Well engineered but mostly it's the physics. It's all about head speed.

To the OP the Fiskars ax isn't pricey and they are very good with customer service in case that's needed.


----------



## jetsam (Nov 19, 2018)

jatoxico said:


> It's all about head speed.



Disagree.  I can swing a double bitted felling axe faster than the fiskars or a maul, but the fiskars and maul both split way better!  The splitting axe just gets stuck in the wood because it doesn't force the split far enough apart to pop the grain.


----------



## mcstatz5829 (Nov 19, 2018)

jetsam said:


> The handle is also ideal for beginners because overstrikes don't seem to hurt it (and also don't immediately punish the user).



Idk, stings the hell out of my hands, even when wearing gloves!


----------



## jatoxico (Nov 19, 2018)

jetsam said:


> Disagree.  I can swing a double bitted felling axe faster than the fiskars or a maul, but the fiskars and maul both split way better!  The splitting axe just gets stuck in the wood because it doesn't force the split far enough apart to pop the grain.

- [Problems to solve]
1. In the forum thread, what is Fiskars said to be very good with?
2. Please report every line of the rows that contains the string "partager".
The forum thread and the rows are unrelated to each other.

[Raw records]
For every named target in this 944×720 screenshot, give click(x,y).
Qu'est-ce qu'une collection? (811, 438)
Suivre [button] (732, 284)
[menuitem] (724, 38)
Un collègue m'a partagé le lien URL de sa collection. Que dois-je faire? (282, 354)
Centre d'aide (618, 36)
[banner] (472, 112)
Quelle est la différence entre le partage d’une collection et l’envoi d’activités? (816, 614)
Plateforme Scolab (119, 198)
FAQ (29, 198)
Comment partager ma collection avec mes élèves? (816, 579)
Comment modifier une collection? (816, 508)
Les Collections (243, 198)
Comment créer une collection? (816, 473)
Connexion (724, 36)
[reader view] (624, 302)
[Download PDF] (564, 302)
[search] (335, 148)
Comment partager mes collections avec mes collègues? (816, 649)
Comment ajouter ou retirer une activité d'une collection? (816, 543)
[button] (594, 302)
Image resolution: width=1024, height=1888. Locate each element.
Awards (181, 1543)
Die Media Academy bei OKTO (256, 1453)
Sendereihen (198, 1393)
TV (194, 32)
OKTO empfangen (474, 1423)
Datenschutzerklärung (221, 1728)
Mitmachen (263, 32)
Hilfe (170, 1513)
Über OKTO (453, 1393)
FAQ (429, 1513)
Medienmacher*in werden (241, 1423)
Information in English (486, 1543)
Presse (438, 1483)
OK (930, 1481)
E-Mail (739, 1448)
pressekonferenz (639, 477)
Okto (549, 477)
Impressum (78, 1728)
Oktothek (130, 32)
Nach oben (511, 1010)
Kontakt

- [Answer list]
1. Customer service.

2.
Comment partager ma collection avec mes élèves? (816, 579)
Comment partager mes collections avec mes collègues? (816, 649)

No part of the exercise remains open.